Please send in your jokes and I'll post them here to provide a break from all the serious stuff!



What cars do most Norwegians drive? - F(j)iord Fiestas

 

Teacher: "What's your favourite country"
Student: "Czechoslovakia*"
Teacher: "Spell it"
Student: "On second thoughts I think I prefer France"

*(OK - I know it's the Czech Republic and Slovakia but I still like this one - DW.)

From a Geography A Level Project: "The town contains several places to buy food such as a grocers, butcher and a delicate essence."

A Level Upper Sixth lesson on Population Geography.

Teacher: "We're now going to have a look at the UN Population Conference, Cairo, Egypt in 1995".
Student:"Where was it held?"

(Teacher now doing well in recovery room at local hospital!!)
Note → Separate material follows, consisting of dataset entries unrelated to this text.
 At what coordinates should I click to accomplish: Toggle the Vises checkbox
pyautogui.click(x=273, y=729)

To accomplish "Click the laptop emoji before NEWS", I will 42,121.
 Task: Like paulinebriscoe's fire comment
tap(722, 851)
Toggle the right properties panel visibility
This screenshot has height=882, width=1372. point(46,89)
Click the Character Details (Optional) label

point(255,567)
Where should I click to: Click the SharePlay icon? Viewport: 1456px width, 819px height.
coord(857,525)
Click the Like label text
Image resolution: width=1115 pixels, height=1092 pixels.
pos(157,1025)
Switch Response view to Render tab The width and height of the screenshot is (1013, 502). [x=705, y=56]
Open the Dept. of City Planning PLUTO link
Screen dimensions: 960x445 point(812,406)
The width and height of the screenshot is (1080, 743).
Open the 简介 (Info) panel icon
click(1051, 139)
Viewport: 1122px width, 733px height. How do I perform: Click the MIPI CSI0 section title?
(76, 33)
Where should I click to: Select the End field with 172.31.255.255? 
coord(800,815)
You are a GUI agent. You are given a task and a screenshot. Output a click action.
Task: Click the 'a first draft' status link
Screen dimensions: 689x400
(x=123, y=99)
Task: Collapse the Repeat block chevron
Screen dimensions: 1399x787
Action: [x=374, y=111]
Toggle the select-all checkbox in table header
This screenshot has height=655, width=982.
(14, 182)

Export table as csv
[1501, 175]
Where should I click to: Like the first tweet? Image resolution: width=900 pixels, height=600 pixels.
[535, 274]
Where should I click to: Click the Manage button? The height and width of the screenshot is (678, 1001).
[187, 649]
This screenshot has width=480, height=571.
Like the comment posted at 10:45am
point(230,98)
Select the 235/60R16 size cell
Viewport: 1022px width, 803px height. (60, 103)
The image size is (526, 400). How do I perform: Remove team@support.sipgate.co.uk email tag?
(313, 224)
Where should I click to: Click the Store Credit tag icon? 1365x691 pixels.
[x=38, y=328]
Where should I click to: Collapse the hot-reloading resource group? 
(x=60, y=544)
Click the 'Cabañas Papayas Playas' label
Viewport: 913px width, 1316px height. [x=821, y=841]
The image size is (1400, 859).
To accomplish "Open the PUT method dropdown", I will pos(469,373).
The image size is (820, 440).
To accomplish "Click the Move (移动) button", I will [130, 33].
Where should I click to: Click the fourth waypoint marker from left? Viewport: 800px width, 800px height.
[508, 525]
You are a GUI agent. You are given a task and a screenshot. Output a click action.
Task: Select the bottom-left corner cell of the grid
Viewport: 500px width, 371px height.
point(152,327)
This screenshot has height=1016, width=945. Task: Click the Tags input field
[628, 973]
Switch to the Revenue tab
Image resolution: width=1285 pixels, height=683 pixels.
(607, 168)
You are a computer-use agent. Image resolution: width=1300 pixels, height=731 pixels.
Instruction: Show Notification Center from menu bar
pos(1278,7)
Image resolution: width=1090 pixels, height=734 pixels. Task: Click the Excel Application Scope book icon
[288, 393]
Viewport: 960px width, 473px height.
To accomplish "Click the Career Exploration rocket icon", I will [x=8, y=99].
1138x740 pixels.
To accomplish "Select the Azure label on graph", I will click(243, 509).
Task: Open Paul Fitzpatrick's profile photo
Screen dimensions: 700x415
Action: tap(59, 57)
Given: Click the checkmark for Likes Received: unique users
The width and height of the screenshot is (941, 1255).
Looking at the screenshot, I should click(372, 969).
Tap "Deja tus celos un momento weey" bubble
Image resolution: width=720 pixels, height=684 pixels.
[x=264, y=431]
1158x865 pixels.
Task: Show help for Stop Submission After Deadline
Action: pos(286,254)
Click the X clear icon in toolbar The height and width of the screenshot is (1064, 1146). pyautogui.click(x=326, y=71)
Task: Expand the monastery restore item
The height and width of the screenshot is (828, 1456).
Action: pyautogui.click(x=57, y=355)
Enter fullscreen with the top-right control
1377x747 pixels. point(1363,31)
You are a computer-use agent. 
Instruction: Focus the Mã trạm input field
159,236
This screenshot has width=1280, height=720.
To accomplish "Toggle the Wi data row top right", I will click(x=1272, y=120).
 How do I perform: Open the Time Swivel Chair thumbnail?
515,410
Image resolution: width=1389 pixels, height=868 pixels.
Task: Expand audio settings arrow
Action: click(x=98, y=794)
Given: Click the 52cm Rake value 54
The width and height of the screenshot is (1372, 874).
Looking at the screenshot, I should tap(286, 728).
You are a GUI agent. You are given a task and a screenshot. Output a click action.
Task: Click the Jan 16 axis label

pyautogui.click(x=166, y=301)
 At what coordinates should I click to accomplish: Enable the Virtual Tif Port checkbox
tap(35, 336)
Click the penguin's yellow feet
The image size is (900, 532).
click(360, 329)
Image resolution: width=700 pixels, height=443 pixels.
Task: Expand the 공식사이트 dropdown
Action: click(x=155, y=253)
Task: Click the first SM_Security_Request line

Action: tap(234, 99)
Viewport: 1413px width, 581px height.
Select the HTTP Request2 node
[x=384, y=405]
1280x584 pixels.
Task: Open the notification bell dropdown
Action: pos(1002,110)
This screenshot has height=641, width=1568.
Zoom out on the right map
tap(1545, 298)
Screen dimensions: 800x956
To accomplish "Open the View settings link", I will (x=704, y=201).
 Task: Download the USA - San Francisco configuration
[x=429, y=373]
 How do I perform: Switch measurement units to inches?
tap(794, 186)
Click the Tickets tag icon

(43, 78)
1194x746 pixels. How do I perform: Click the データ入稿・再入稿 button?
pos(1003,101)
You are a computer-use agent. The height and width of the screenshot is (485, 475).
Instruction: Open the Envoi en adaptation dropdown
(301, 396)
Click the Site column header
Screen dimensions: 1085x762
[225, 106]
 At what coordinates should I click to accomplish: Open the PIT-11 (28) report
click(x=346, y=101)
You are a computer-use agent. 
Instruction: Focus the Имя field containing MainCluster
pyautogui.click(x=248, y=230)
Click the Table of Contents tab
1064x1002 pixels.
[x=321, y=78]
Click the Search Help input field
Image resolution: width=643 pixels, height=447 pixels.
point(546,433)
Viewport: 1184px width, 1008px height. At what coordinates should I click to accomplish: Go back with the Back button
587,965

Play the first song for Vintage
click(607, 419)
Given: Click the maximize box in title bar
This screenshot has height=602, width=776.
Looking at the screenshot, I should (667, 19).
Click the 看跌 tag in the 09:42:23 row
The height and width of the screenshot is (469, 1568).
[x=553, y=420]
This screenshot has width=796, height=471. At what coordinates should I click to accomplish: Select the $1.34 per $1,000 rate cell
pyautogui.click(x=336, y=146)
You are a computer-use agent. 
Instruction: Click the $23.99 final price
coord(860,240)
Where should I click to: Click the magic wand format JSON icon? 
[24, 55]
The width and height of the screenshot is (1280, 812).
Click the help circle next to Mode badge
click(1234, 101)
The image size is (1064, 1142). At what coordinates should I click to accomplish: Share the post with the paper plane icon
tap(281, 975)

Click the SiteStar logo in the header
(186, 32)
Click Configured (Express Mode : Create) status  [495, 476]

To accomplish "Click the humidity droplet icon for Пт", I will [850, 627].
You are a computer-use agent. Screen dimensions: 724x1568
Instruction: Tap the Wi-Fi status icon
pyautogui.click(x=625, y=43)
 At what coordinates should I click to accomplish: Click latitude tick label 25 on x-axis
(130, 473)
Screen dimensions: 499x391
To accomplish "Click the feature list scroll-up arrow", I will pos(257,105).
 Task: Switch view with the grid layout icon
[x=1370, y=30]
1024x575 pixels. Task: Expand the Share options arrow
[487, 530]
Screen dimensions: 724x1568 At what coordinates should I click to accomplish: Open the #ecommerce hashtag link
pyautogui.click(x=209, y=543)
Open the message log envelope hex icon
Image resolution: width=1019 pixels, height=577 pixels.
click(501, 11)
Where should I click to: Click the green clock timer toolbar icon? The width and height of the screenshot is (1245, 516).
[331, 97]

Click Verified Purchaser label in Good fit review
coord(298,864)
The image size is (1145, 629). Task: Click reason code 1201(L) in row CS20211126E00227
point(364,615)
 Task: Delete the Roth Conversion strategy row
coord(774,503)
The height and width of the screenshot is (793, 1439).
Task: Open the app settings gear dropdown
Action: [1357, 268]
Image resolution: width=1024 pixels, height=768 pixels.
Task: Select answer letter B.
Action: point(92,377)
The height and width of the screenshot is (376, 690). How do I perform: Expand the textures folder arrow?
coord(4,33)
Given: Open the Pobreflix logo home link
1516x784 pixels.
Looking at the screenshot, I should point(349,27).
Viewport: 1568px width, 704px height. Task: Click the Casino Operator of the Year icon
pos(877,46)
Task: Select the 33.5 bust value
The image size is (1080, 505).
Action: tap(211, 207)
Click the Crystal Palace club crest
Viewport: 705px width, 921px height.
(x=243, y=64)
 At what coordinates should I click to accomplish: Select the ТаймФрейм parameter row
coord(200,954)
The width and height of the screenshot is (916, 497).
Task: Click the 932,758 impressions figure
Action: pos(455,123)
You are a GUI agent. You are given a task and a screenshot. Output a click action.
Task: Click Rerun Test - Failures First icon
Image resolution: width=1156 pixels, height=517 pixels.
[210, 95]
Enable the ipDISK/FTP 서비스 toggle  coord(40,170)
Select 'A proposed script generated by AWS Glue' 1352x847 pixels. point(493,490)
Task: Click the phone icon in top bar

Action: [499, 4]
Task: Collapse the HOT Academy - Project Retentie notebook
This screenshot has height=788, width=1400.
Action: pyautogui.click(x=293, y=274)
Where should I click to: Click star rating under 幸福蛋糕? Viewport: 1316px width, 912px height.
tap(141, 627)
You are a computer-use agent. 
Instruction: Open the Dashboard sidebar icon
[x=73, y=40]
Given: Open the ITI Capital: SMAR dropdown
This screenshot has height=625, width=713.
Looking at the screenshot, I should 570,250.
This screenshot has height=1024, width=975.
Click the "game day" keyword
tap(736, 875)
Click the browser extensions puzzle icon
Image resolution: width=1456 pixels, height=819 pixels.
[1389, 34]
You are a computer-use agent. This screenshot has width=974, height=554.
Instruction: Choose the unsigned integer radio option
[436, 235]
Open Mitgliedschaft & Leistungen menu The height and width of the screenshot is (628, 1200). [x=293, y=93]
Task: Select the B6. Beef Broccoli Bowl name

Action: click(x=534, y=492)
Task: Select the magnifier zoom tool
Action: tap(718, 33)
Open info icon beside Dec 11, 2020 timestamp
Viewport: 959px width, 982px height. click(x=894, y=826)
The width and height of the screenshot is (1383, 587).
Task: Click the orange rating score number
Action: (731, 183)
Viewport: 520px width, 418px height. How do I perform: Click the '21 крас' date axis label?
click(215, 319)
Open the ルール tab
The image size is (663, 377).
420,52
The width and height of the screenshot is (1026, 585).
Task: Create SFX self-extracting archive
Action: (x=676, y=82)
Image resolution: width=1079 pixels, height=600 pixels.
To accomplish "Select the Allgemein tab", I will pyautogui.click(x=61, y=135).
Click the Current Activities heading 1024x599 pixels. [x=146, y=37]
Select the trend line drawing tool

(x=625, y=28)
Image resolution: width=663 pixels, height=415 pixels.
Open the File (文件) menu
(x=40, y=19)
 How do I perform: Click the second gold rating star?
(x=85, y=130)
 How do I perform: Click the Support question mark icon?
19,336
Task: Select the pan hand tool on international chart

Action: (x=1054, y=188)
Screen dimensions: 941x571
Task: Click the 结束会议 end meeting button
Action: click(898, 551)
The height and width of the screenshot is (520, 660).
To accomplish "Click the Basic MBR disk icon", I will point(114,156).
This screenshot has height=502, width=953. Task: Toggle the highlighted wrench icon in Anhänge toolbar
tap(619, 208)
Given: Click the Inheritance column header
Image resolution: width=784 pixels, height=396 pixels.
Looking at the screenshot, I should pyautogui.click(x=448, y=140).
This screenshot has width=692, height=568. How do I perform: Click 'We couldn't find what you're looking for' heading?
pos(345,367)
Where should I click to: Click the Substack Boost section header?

Teacher to new student who has just transferred schools - "Did you do many fieldtrips when you were in Penzance?"
Student, after a few moments of reflection - "Yes, we did a lot of trips - but I don't think we went to many fields".

Whilst doing population work a pupil asked: "Sir..Sir..do Siamese twins count as one or two people?

A Tibetan lady was returning to her hut with two large buckets of water from the stream in the valley far below. She looked up to see smoke coming from the window of her hut. She said: "Oh, my aching back! Oh! my baking yak!"